Overall, I was really not too impressed with the actual script, but given that this is a docudrama and not a feature film, it could work out depending on how well the historians are integrated into the grand scheme of things. Who they use and what they tell us will make or break this special, that is, unless this draft changes drastically from now until filming, something that could very well happen. The one thing I do like is the portrayal of John Wilkes Booth, as his scenes (which will include a depiction of him acting Richard III on stage) show us that while he may be a little bit off in the head due to misguided passions, he is shown with the feeling that he thinks he is right, with actual rationale of striking down a tyrant present in his lines. He does not seem psychotic, and this is refreshing to see. One can only watch so many evil, villainous portrayals of Booth before they get turned off, no matter what you may think of him. We must remember that these players of history were all human, and we can also see Abraham Lincoln as such due to his portrayal here, which includes a nice scene of him sitting for that famous photograph taken by Alexander Gardner and Timothy O’Sullivan just a few days before he was killed.

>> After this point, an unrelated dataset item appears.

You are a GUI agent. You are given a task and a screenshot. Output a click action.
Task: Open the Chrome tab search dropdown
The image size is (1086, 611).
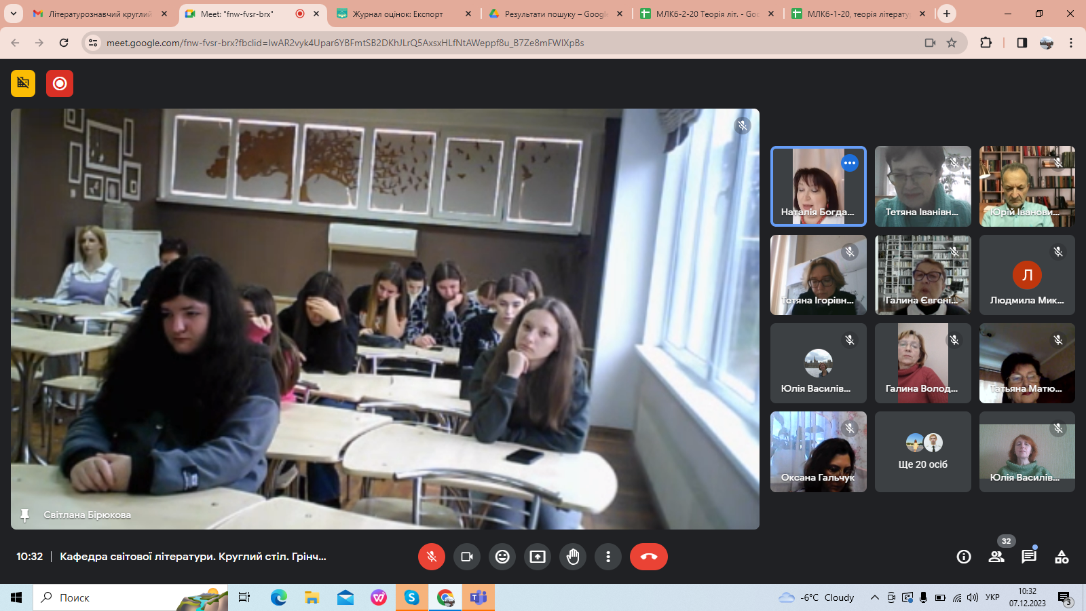(14, 14)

This is just an early opinion of a project in its very early stages, and like I said before, this draft could change a hundred times from now until filming. However, if they do stay along the lines of what they have presented here, I don’t think people will be too disappointed. It was pretty difficult to gauge the historical accuracy as of right now because I am not an expert on the assassination, and because the dialogue between the actors is very speculative. People will be asking, “Will this be along the lines of the Gettysburg atrocity?” My answer at the moment is no. There will be many historians eager to get their hands in on this project, as they were with the above mentioned documentary. My advice to the filmmakers is to use them—use what they say and make it work. Don’t just do whatever you want for the sake of high ratings and completely ignore their commentary, with the exception of propping them up for a minute here and there for the sake of it being advertised as a documentary. I think this project has a lot of promise, and I am eager to follow its journey from page to television screen.